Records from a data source
Segment Open

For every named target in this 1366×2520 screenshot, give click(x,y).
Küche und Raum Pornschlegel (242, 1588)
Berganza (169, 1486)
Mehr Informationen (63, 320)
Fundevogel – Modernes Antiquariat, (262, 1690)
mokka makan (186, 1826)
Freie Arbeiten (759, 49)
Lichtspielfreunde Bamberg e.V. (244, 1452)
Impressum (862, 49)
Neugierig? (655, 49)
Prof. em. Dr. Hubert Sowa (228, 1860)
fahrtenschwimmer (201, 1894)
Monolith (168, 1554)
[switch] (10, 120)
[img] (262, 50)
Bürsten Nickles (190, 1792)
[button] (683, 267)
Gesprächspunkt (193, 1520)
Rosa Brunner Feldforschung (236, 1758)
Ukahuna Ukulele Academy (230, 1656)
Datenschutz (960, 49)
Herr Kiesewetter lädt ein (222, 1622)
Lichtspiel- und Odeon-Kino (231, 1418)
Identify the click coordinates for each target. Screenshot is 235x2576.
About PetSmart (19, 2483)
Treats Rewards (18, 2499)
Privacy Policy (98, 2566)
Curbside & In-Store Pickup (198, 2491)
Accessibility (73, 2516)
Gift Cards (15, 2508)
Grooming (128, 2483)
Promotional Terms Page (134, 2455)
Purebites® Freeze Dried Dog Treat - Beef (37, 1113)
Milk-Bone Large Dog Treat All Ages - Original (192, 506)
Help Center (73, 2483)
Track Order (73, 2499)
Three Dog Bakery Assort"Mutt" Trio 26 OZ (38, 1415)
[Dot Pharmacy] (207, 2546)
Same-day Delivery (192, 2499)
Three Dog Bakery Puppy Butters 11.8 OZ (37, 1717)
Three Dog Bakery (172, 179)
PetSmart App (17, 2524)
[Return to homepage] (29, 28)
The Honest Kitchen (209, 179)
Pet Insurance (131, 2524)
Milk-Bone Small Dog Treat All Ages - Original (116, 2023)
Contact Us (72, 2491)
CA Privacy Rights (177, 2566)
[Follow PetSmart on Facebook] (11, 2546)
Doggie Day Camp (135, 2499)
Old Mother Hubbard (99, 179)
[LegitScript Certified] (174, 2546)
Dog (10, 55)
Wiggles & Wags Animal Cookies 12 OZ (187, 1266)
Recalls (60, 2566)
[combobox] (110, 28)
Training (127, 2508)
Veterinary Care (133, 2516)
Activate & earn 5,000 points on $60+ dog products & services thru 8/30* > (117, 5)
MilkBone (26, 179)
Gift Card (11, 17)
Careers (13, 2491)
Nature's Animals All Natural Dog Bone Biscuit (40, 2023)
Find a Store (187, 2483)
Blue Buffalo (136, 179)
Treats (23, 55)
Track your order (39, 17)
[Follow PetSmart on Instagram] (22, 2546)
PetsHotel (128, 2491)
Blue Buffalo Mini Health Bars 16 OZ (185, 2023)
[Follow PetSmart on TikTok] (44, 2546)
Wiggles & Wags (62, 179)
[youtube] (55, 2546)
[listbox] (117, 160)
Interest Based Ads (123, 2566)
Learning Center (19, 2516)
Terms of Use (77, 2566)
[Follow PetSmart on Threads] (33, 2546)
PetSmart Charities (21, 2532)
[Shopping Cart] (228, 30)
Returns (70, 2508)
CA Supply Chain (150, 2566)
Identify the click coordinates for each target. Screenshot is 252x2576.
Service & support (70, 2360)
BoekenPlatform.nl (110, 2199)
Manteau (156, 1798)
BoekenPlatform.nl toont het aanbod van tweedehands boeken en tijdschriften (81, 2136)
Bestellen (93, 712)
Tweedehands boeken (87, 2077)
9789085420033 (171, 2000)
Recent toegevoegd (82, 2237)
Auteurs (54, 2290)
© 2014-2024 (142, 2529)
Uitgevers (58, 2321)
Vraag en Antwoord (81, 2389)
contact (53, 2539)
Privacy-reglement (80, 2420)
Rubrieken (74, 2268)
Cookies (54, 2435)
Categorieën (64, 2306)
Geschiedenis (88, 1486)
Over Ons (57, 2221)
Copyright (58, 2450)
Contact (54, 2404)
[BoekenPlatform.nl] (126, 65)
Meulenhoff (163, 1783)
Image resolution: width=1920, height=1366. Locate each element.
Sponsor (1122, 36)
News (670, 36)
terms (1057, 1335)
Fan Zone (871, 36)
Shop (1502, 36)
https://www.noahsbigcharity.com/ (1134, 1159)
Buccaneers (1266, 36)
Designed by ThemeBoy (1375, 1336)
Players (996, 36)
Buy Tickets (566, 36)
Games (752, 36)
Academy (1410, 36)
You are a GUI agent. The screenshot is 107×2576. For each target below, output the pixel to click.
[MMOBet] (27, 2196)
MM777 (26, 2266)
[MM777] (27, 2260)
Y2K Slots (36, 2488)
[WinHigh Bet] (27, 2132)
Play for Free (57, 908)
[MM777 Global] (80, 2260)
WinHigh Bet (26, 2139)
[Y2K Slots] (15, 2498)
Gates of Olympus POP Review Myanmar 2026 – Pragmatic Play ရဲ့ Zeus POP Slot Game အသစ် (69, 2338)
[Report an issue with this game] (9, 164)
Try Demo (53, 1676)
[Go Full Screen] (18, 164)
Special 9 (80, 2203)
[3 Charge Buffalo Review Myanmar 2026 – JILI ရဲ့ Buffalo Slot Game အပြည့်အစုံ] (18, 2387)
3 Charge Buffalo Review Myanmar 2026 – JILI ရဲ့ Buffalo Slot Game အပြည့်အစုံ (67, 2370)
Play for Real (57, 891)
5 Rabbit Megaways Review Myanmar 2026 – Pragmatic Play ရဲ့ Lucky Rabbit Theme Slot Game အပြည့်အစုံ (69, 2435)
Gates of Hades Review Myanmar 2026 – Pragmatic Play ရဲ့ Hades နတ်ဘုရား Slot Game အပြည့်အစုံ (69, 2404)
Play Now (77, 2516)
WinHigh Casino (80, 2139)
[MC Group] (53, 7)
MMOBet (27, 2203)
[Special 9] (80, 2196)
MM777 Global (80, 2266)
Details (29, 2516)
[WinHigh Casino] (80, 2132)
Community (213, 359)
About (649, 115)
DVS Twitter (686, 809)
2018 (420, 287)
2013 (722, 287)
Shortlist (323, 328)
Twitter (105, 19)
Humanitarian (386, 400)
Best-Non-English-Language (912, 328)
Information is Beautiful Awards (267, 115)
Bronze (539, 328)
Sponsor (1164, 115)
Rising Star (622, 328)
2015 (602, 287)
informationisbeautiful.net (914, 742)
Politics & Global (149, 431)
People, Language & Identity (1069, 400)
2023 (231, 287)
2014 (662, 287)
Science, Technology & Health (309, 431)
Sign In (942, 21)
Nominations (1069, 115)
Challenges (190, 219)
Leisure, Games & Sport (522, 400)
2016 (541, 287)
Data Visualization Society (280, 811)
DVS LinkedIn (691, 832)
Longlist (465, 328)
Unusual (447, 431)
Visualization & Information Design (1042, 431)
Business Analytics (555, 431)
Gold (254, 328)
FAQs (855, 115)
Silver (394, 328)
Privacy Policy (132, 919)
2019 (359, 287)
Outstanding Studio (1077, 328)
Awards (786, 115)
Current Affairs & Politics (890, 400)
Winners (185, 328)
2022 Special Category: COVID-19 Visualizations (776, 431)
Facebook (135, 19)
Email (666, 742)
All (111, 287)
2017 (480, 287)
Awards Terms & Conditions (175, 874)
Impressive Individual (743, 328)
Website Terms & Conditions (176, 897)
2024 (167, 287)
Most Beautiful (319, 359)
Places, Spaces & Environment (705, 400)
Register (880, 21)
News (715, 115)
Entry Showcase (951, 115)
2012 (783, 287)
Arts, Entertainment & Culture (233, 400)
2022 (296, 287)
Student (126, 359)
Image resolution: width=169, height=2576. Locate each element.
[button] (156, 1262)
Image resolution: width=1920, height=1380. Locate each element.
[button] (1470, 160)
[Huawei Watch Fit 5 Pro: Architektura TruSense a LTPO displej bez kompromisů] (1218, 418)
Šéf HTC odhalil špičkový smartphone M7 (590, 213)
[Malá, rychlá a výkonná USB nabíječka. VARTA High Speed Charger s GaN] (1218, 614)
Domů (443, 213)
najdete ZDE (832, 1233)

Segment Closed

PROBLEM STATEMENT
The lines that mention the word "Three" should be pulled from the records above.

FINAL ANSWER
Three Dog Bakery Assort"Mutt" Trio 26 OZ (38, 1415)
Three Dog Bakery Puppy Butters 11.8 OZ (37, 1717)
Three Dog Bakery (172, 179)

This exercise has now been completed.